Circa 8 milioni di elettori registrati si recheranno alle urne domenica per decidere se il Ciad debba adottare una nuova Costituzione. Il “sì” è appoggiato da un’ampia alleanza di partiti, tra cui il governo di transizione a guida militare guidato dal generale Mahamat Deby, l’ex Movimento Patriottico di Salvezza (Mps) al potere e il principale partito di opposizione Undr del primo ministro.
Come riportano i media locali, durante i 20 giorni di campagna elettorale, il campo del “sì” ha tenuto grandi riunioni in tutto il vasto Paese, compreso un massiccio evento di avvio nella capitale N’Djamena. Il campo del “sì” ha una forte presa su tutte le risorse pubbliche e detiene il potere politico in termini di mobilitazione della popolazione”, ha dichiarato alla piattaforma Dw Remadji Hoinathy, ricercatore senior con sede in Ciad per l’Institute for Security Studies, un think tank africano.

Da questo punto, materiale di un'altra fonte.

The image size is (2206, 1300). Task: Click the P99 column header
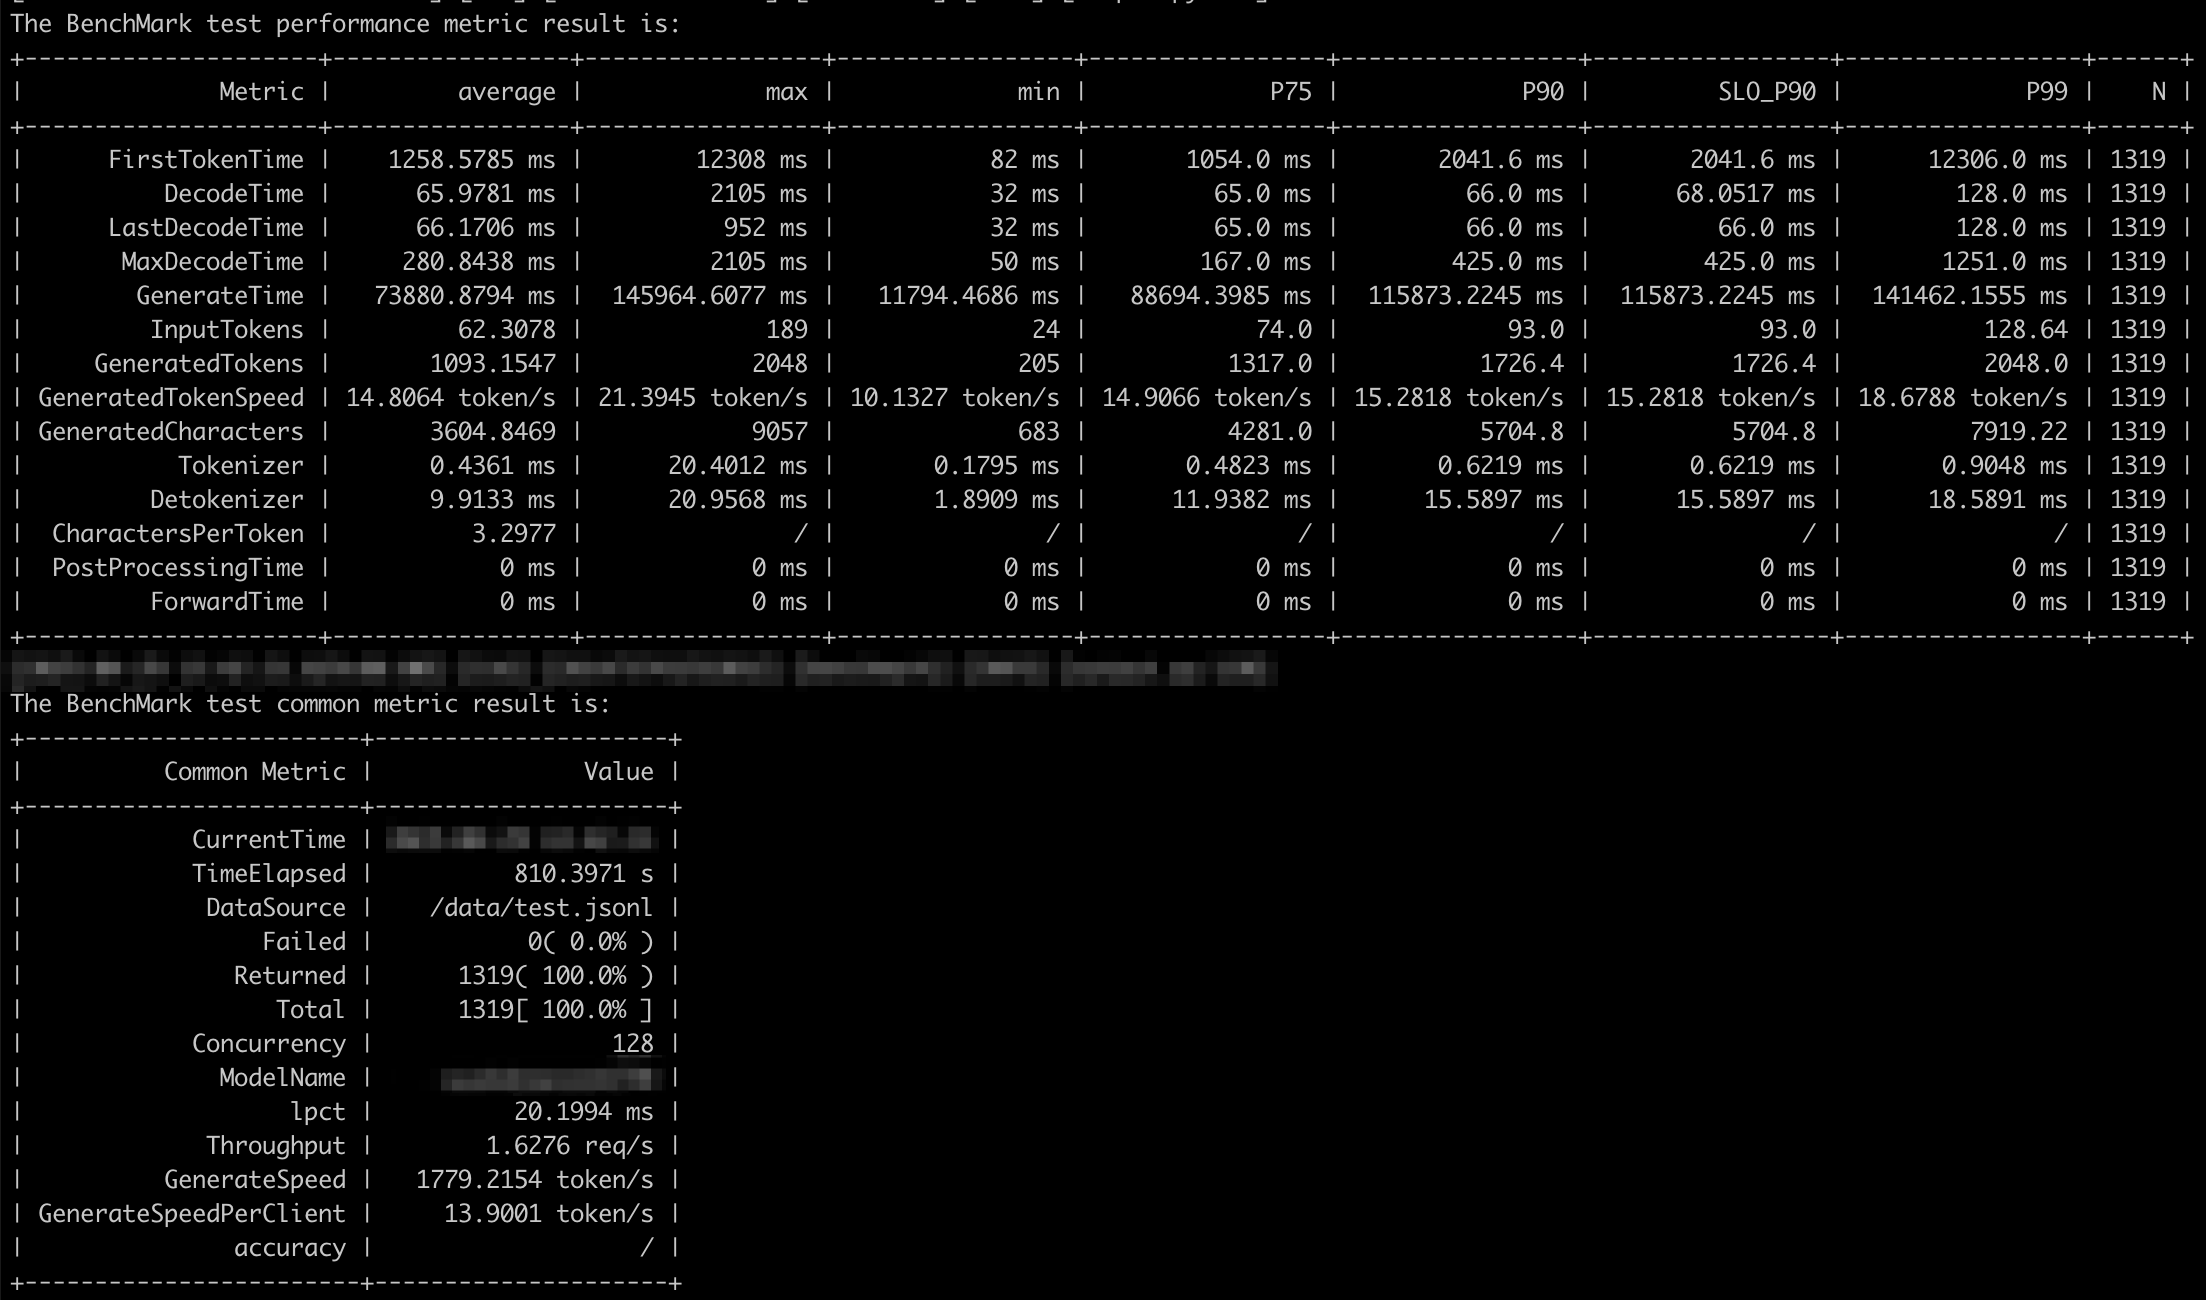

Al contrario, il “no”, che comprende i partiti di opposizione e alcune organizzazioni della società civile, è a corto di finanziamenti e deve affrontare le intimidazioni delle forze di sicurezza che hanno interrotto i comizi e sequestrato i volantini.

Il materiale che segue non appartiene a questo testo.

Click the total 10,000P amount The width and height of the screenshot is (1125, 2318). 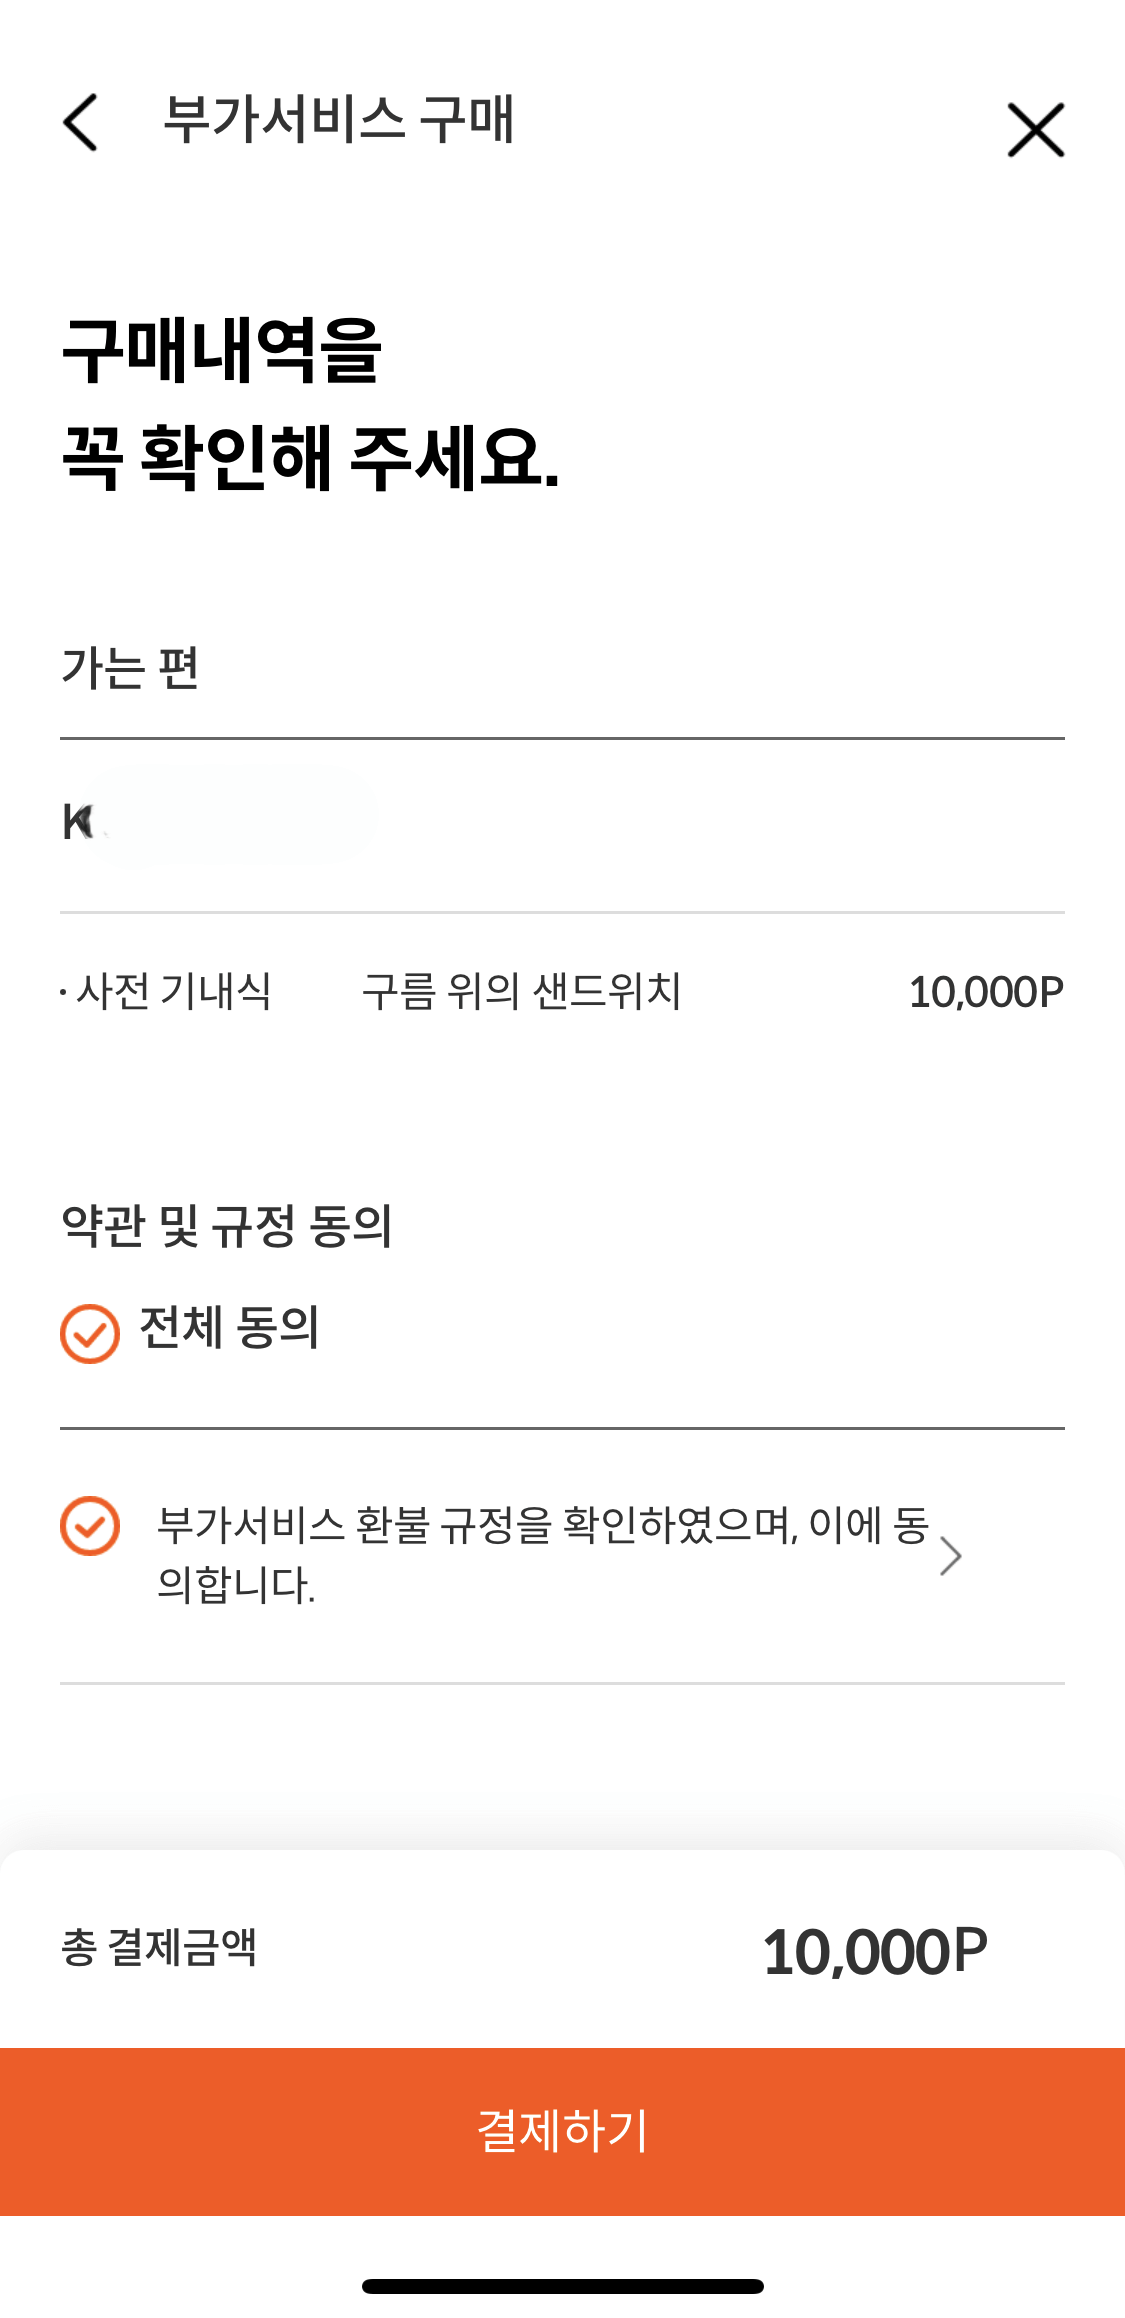[x=875, y=1951]
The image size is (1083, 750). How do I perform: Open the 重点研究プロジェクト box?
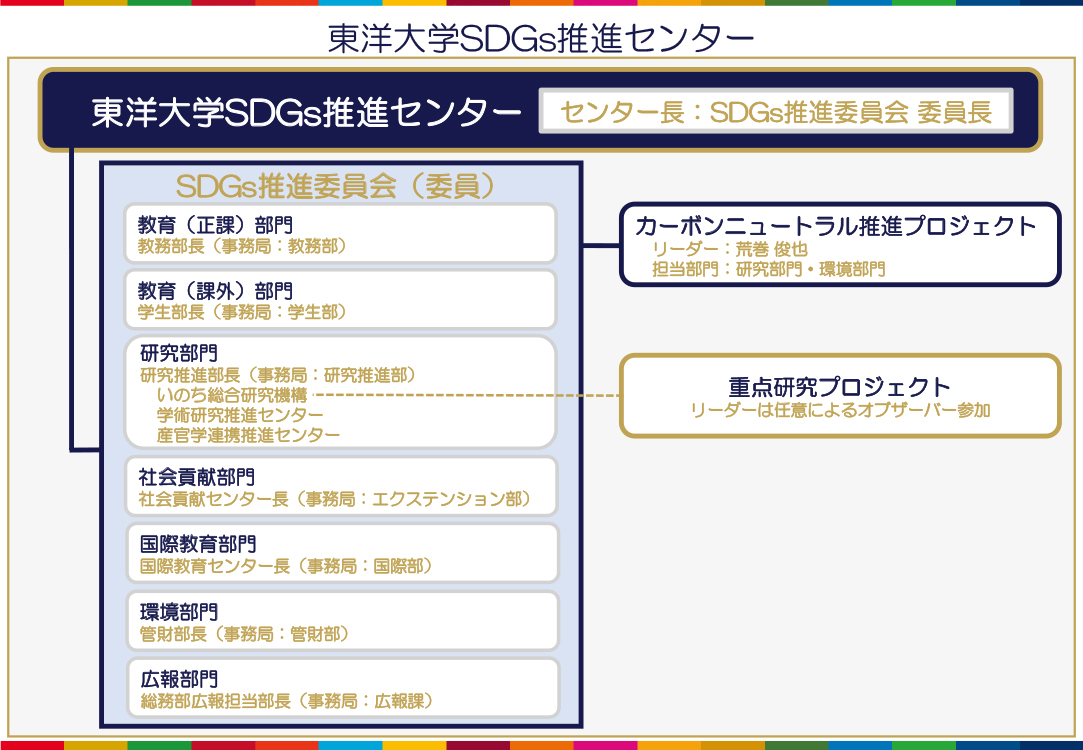click(x=840, y=396)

Diversi partiti di opposizione hanno chiesto di boicottare il referendum. Il periodo precedente al voto è stato inoltre inficiato da una mancanza di trasparenza nella registrazione e nel controllo dei voti. A causa di questi fattori, molti analisti ritengono che il “sì” vincerà.
“Il sì ha tutti i mezzi, compresi quelli illegali, per vincere”, ha spiegato Hoinathy. Ma se il “sì” vincesse, non significherebbe che ci sia stato un referendum libero”.
Chi si oppone alla nuova costituzione teme che il referendum ignori la questione irrisolta se la nazione, disperatamente impoverita, debba diventare uno Stato federale o rimanere governata a livello centrale. Il Ciad ha un governo centrale, o unitario, dal 1960. Questa struttura centrale è sancita dalla proposta di costituzione.
I sostenitori del “No”, tuttavia, sono favorevoli alla transizione verso uno Stato federale, sostenendo che il governo centrale non è riuscito a sviluppare il Ciad, la seconda nazione più povera del mondo. Coloro che difendono il mantenimento dello Stato centrale sostengono che il federalismo frammenterebbe ulteriormente il Paese, le cui regioni sono segnate da forti divisioni religiose, etniche e tribali.
La giunta militare guidata da Mahamat Deby, dopo la morte del padre presidente Idriss Deby, ha definito una tabella di marcia per la transizione verso il governo civile. Uno dei tre pilastri di questa transizione era il dialogo nazionale inclusivo. Questo è stato istituito per affrontare questioni come la riforma costituzionale e altri temi politici che dividono il Paese.